Getting off the plane in Cairo airport was like being swept up with relief and a brown carpet. It was 1.30am and the thick heat takes you by surprise. I think, having been here nearly 24 hours now, you realise that you only know heat like it if you’re in it.
Our driver was confident that my suitcase (black, non-descript - useful at luggage reclaim) would be quite safe sitting unstrapped to the car’s roof rack.
A foreigner to this cosmopolitan city would be forgiven, I think, for being alarmed at the constant HONK blurting from cars and vans without prejudice or any apparent recipient. I can only presume that the Egyptian drivers follow a similar transport code to the Indians. There’s no right of way, no lanes and certainly the HONK is, in fact, an information system: ‘I am behind/in front/next to you.’
The smells as we tore around corners and across the intricate roadways of Cairo burned my nose; I smelt something like home-cooked pizza and then hot candle wax.
(Despite my loose allocation of the scents, I endeavour not to find the Western Equivalent of everything I encounter. This would, I feel, render me detracting so much from this adventure.)

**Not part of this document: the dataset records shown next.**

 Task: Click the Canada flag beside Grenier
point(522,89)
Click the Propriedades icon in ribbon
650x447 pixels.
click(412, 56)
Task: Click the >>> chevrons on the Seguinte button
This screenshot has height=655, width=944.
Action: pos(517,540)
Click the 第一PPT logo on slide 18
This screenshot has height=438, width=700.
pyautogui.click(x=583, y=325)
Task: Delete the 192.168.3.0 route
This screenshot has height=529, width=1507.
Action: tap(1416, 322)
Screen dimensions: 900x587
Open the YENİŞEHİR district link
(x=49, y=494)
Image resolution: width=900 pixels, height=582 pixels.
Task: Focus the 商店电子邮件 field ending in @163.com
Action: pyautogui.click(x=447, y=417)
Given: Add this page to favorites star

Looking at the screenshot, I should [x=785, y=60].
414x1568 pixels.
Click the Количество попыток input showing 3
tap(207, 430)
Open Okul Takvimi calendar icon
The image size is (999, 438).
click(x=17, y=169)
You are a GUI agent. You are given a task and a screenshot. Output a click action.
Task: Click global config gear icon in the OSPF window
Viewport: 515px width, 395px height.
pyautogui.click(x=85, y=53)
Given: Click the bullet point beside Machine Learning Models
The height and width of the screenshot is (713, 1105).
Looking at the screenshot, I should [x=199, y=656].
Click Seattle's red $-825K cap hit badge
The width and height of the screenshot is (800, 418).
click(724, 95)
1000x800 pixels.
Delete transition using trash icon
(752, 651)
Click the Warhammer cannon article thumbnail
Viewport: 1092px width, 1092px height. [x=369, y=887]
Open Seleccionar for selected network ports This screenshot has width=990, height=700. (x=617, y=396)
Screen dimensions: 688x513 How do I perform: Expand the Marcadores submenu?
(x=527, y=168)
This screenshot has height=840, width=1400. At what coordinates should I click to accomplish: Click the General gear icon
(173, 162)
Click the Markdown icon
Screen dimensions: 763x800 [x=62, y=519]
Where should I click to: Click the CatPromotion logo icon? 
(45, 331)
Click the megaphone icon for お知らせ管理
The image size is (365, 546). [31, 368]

Arriving in the flat at 3am, I take a moment to sit alone on the balcony. There’s a hue sitting over the brightly-coloured city, littered with lights and cars that stream the streets steadily but haphazardly. This roadway paradox, I have found, exists at all times of the day.
The heat has left me with little appetite for anything but cold water and freedom to walk the streets in a vest top and shorts. However, both are in short supply, so you enjoy moments walking the sheltered alleys of Khan El Khahili - the main tourist market. The air is thick with sheesha from the cafes that call out for your custom.
I have resolved to learn some basic Arabic. Things like, ‘no I don’t want it,’ and ‘no thank you’ are used with more frequency than ‘how much?’ and ‘thank you!’ ‘Left, right and straight ahead,’ are also highly useful with your taxi drivers - if you know where you’re going.
So you can imagine my gratitude when Kim took charge of directing our cab to the Ministry of Interior in Tahir (to extend our visas before Ramadan begins on Wednesday and the Administration grinds to a halt for a month) from our flat on the 16th floor in Zumalek.
The zone is, I am told, quite posh since it’s teeming with ex-pats. The flat looks directly onto the Nile from the bedrooms and the living/dining room, and I think it’ll take some time before I stop enjoying looking out onto its murky waters.
The mornings are hot and humid, as you would expect, and that hue from the night is still there, like someone’s come along and blurred out the distant edges of your viewpoint with vaseline.
I need to go. I’m tired and we’re travelling to the Fayoum tomorrow - though I think we’re all grateful that our minibus won’t pick us up until 3pm local time…!!